[Data items]
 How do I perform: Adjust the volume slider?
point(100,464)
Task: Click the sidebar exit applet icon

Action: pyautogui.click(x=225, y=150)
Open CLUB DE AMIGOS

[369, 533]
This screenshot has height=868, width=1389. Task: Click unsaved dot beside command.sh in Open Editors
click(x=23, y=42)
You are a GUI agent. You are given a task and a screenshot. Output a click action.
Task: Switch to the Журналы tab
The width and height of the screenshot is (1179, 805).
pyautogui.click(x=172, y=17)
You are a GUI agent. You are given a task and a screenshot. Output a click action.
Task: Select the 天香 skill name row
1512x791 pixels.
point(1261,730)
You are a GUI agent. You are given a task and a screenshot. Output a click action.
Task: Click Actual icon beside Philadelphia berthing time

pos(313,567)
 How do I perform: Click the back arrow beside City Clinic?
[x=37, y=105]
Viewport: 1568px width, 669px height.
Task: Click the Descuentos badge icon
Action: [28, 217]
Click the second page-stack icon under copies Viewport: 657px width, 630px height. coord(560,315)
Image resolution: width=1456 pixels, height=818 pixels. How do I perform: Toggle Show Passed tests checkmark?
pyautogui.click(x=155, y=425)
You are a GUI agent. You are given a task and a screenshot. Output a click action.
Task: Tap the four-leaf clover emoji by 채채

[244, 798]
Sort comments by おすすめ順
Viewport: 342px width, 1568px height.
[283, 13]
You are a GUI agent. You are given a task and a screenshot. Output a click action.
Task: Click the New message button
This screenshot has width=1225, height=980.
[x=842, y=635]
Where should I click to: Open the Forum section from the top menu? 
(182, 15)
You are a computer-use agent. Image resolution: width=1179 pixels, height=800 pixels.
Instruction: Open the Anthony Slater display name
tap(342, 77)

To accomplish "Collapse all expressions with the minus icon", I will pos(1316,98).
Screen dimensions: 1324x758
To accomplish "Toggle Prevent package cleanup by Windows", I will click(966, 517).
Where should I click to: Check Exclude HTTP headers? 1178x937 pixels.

TASK TO CARRY OUT →
Collect and copy each line in the entries above that contains the word "Toggle". Only matches with the same uppercase and lowercase letters count.

RESULT OF THIS EXERCISE →
Image resolution: width=1456 pixels, height=818 pixels. How do I perform: Toggle Show Passed tests checkmark?
To accomplish "Toggle Prevent package cleanup by Windows", I will click(966, 517).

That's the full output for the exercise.